--- START OF DOCUMENT TEXT ---

# [Topic-models] Does word-ordering matter in Gibbs sampling?

dan danwalkeriv at gmail.com
Thu Jul 27 18:56:10 EDT 2017

You can sample the topic assignments in any order that you want. It makes
the code slightly harder to write, but any order, including random order,
will work.

> Hi Dan,
> I would like to know how random scan Gibbs sampler can be used in LDA
> inference
>> In theory it shouldn't matter, a Gibbs sampler with infinite time and
>> machine precision would eventually mix well converge in distribution and
>> you would sample from every region of the support in proportion to it's
>> probability mass. In practice, I think you are right that it would be
>> possible for the data ordering to cause you to quickly enter a local
>> maximum that would be difficult (or impossible, given finite time and
>> machine precision) to ever exit from. One approach to mitigating this
>> problem would be to do a random sweep over the variables that you are
>> sampling. Another might be to use deterministic annealing. Charles Elkan
>> has some great descriptions about how deterministic annealing works in the
>> context of EM for mixture models (http://cseweb.ucsd.edu/~elkan
>> /250Bwinter2011/mixturemodels.pdf). I tried applying the same concepts
>> to a Gibbs sampler in my dissertation work and achieved some really
>> promising results (http://scholarsarchive.byu.ed
>> u/cgi/viewcontent.cgi?article=4529&context=etd). The advantage of DA
>> would be that it helps avoid all kinds of maxima, not just those caused by
>> scan order.

--- END OF DOCUMENT TEXT ---
--- START OF LISTING ---

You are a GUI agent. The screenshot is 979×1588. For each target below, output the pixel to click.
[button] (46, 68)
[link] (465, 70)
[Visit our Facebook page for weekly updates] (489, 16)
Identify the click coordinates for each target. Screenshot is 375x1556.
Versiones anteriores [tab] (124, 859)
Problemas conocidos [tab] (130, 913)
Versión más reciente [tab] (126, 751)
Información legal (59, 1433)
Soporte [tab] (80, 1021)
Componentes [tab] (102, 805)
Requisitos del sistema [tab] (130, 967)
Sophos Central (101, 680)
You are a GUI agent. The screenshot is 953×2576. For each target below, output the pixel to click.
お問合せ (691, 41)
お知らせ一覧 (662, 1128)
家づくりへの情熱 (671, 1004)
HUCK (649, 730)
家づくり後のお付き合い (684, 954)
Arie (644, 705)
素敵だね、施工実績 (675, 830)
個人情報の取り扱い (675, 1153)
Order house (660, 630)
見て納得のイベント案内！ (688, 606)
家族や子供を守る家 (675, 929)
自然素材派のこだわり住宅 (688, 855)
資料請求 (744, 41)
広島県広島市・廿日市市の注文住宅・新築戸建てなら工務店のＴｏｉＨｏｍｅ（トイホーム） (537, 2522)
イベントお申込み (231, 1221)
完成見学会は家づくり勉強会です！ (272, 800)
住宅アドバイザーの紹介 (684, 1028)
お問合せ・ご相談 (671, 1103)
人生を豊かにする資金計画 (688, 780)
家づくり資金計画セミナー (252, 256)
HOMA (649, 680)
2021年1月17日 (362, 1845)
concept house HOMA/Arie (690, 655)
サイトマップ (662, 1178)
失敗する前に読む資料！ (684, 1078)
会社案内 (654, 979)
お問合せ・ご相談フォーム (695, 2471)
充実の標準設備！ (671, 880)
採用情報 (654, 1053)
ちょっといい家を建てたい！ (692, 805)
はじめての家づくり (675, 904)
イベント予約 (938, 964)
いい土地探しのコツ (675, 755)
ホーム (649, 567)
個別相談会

--- END OF LISTING ---

SET TASK: Can you write the next part of the mailing-list thread on word ordering in Gibbs sampling, picking up after its last sentence?

ANSWER:
>> I also did a quick search and came across these relevant publications:
>> Scan Order in Gibbs Sampling: Models in Which it Matters and Bounds on
>> How Much (https://arxiv.org/pdf/1606.03432.pdf)
>> Implementing Random Scan Gibbs Samplers (https://link.springer.com/art
>> icle/10.1007/BF02736129)
>>
>>> Hi everyone,
>>>
>>> My apologies if this is an uninformed question, but in Gibbs sampling
>>> for LDA inference, aren’t the various counts of word-topic assignments
>>> updated word-by-word? Doesn’t this make it somewhat dependent on word
>>> ordering? For example, if word_1 is strongly associated with topic_1 and
>>> word_2 is strongly associated with topic_2, if I see a document {word_1,
>>> word_1, … (100 times), word_2, word_2, … (100 times), word_2}, then by the
>>> time I start seeing word_2, wouldn’t the algorithm be more inclined to
>>> think that it should be assigned to topic_1, compared to a scenario where I
>>> see the document {word_1, word_2, word_1, word_2, …}?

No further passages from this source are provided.